No, I’m not offended, nor am I taking myself too seriously, but it made me think about the value of a ‘perfect’ appearance.
“The “ugly” fruit and veg that previously might have ended in the bin will be sold at discount prices in The Odd Bunch campaign launched this week by supermarket giant Woolworths.
At least 25 per cent of fresh produce is estimated to be rejected because of imperfections or cosmetic damage.
Woolworths says it wants to show customers that this food is still delicious and healthy, as well as helping farmers sell more of their crop.”
I know I’m probably overthinking things here but I can’t help think that this translates into ugliness in humans being worth less. Beauty has value, a higher price. And the ‘ugly’ produce, once discarded, is now sold to the public, albeit at a lower price.
Supermodels are paid up to $20,000 per show. The Economist states “Physically attractive women and men earn more than average-looking ones, and very plain people earn less.” And this finding also translates to fruit and vegetables, it seems. Blemish free, perfectly formed carrots are $1.88 a kilo, and The Odd Bunch’s carrots retail at $1.28.
This picture is from a French campaign – Intermarche’s Inglorious Food – aimed at reducing food waste.
It’s a fantastic campaign, with an outcome I believe in. However I can’t help feel that the produce – with human-like appearances, and almost derogatory labels – suggest disfigurement equals grotesqueness, ugliness and failure which literally reduces the produce’s value. I wonder what Changing Faces thinks?
Look at this guy! I’d buy him at regular price – more eggplant for my money! I put the question out on Facebook and got a similar discussion.

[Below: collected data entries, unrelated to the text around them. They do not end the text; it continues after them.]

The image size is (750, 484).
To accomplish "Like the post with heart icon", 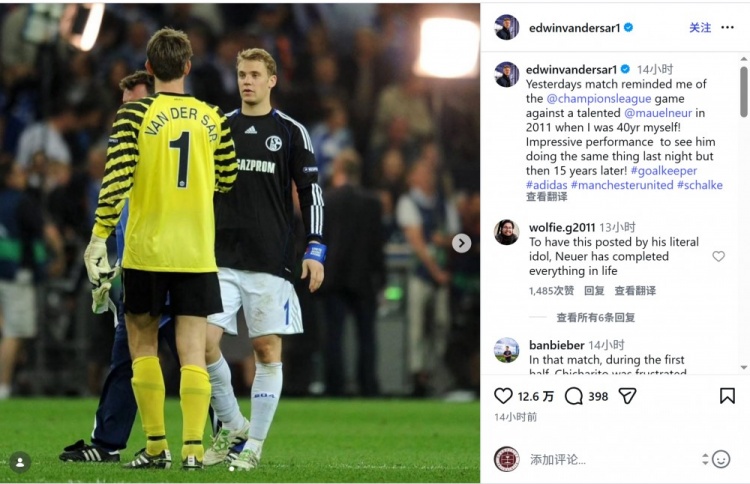I will click(503, 396).
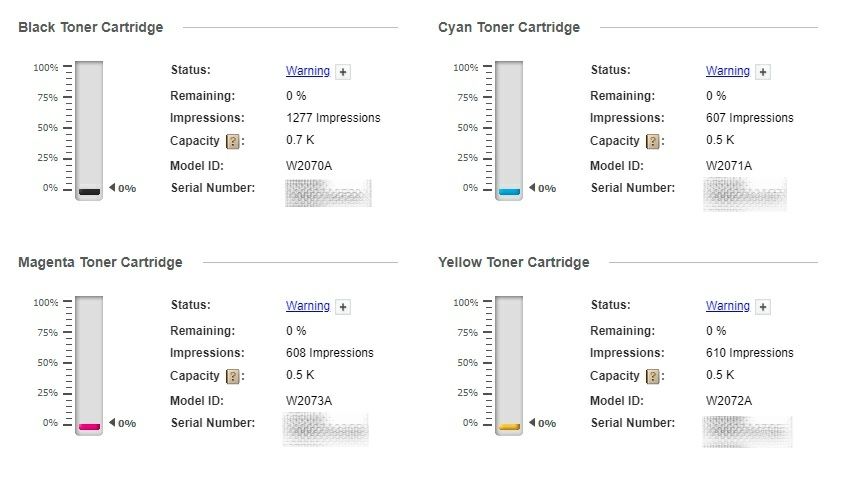Click the W2070A model ID text
Image resolution: width=857 pixels, height=480 pixels.
(309, 166)
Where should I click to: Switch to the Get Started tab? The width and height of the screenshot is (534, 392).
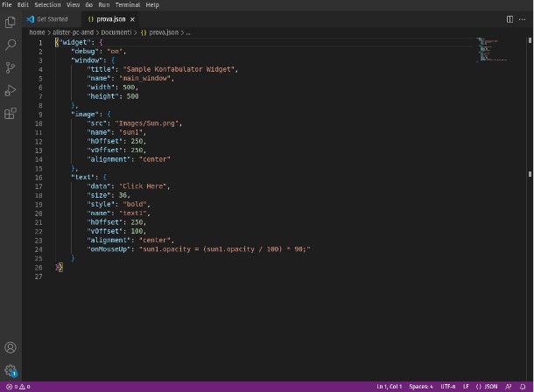click(x=51, y=18)
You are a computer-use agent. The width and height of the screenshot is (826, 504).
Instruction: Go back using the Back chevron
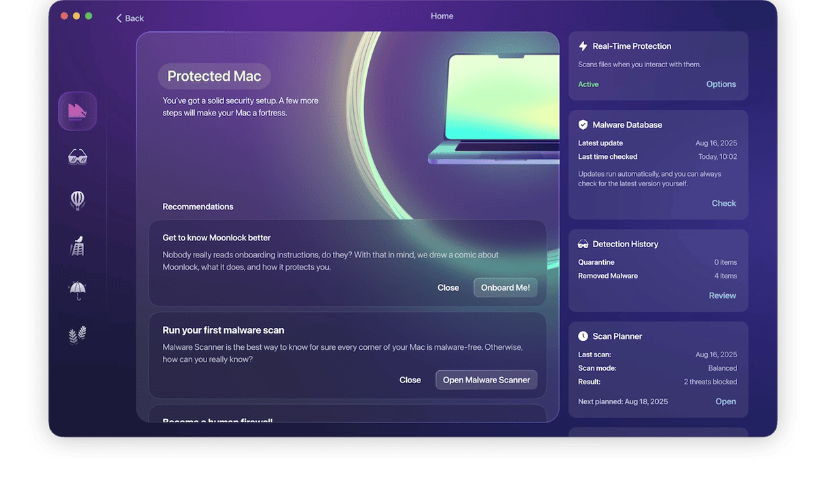pos(129,18)
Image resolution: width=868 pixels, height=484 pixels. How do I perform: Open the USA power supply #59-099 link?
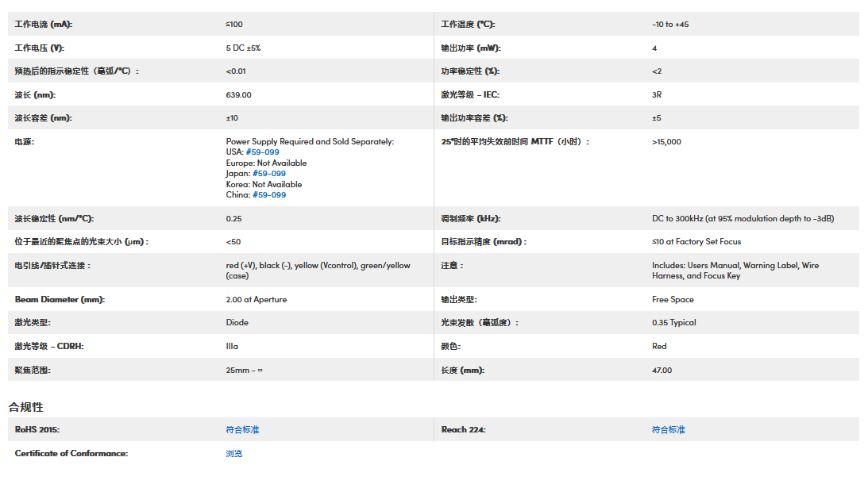tap(262, 152)
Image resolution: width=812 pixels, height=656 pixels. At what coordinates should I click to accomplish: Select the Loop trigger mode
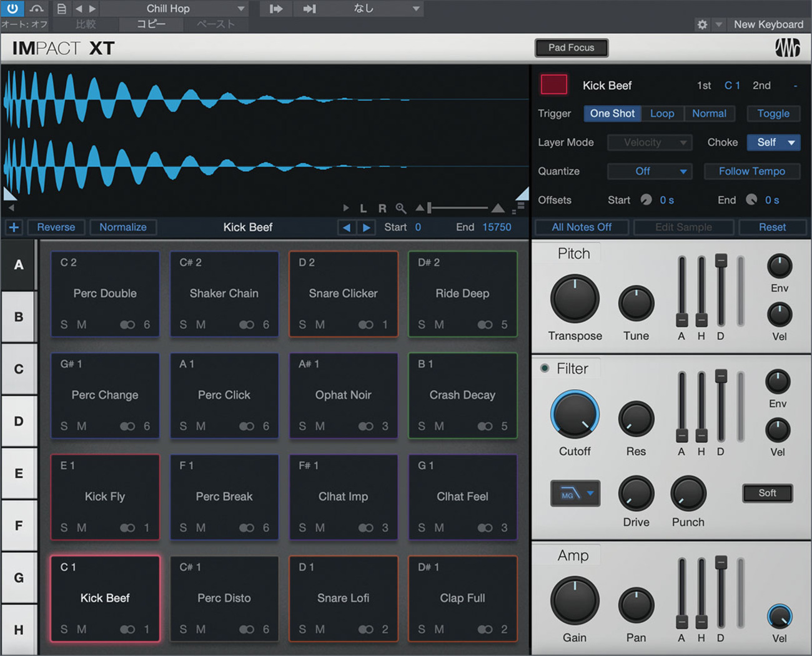(x=662, y=114)
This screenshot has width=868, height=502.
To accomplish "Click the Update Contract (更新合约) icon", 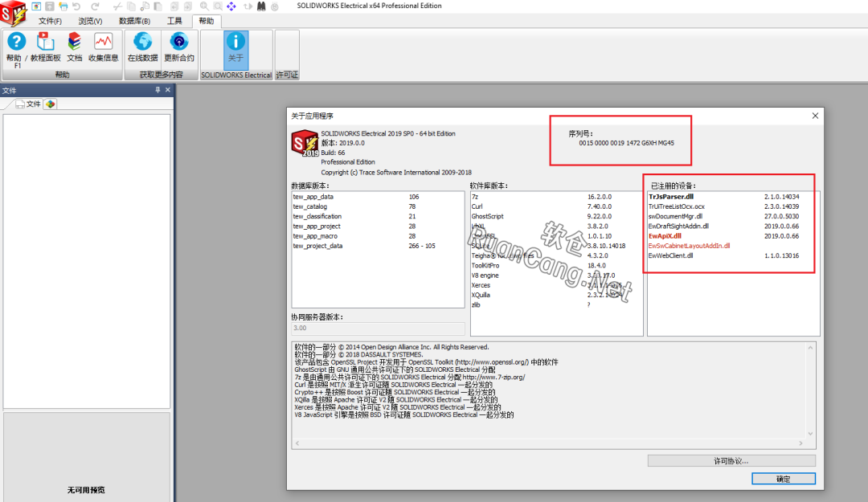I will click(178, 42).
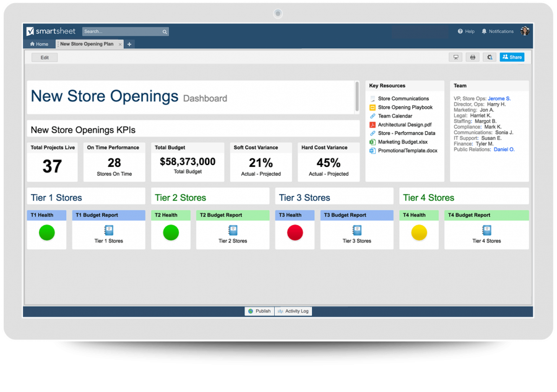
Task: Open the Tier 1 Stores budget report icon
Action: pyautogui.click(x=108, y=231)
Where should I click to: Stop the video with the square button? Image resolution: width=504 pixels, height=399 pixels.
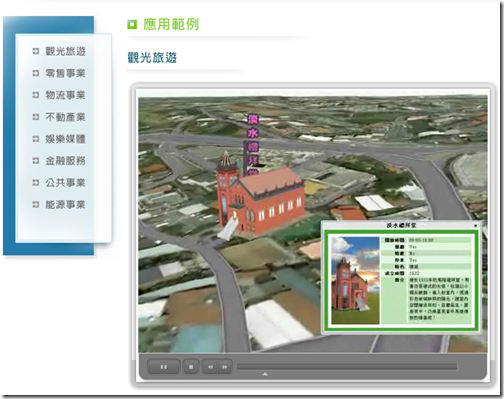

But I’m hoping that if people can buy ‘ugly’ produce, they can react more positively to people with visible differences. The catch phrase on Woolworths’ website is “What The Odd Bunch lack in looks they make up for in taste and value”. And so consumers are asked to look past the physical appearance and give the fruit a go. Which is just what I want in humankind!
It’s what’s inside that counts.
Yes, I’m always thinking about this stuff! And again, no, I’m not offended!
Do you buy imperfect produce?
Do you think these fruit and vegetables will have an effect on the perception of human appearance?